Collected data ▸
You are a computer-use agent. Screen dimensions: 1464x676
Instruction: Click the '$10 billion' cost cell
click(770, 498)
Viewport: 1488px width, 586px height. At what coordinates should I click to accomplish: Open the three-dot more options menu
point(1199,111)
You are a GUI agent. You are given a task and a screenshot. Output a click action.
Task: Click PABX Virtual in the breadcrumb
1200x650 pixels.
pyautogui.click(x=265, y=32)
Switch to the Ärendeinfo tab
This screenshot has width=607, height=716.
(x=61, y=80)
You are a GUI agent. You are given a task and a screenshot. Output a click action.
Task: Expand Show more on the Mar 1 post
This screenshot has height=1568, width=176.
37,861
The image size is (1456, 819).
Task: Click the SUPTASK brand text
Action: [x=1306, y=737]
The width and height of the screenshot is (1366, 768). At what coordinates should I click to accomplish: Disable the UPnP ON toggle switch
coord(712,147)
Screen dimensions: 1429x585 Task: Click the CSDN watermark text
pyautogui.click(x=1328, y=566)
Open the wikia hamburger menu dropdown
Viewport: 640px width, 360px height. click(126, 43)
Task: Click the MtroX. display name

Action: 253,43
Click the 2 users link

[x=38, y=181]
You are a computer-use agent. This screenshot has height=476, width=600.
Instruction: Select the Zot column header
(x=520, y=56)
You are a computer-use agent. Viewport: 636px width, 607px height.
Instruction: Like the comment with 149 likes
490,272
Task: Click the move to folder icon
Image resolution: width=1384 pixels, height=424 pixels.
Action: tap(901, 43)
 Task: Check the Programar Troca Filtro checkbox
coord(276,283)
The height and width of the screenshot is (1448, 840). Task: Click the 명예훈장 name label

Task to carry out ▸ Make an exact copy of each line, beginning at the one containing "Task: Click PABX Virtual in the breadcrumb" and ending with the last line of the data, and of no other line.

Written response ▸
Task: Click PABX Virtual in the breadcrumb
1200x650 pixels.
pyautogui.click(x=265, y=32)
Switch to the Ärendeinfo tab
This screenshot has width=607, height=716.
(x=61, y=80)
You are a GUI agent. You are given a task and a screenshot. Output a click action.
Task: Expand Show more on the Mar 1 post
This screenshot has height=1568, width=176.
37,861
The image size is (1456, 819).
Task: Click the SUPTASK brand text
Action: [x=1306, y=737]
The width and height of the screenshot is (1366, 768). At what coordinates should I click to accomplish: Disable the UPnP ON toggle switch
coord(712,147)
Screen dimensions: 1429x585 Task: Click the CSDN watermark text
pyautogui.click(x=1328, y=566)
Open the wikia hamburger menu dropdown
Viewport: 640px width, 360px height. click(126, 43)
Task: Click the MtroX. display name

Action: 253,43
Click the 2 users link

[x=38, y=181]
You are a computer-use agent. This screenshot has height=476, width=600.
Instruction: Select the Zot column header
(x=520, y=56)
You are a computer-use agent. Viewport: 636px width, 607px height.
Instruction: Like the comment with 149 likes
490,272
Task: Click the move to folder icon
Image resolution: width=1384 pixels, height=424 pixels.
Action: tap(901, 43)
 Task: Check the Programar Troca Filtro checkbox
coord(276,283)
The height and width of the screenshot is (1448, 840). Task: Click the 명예훈장 name label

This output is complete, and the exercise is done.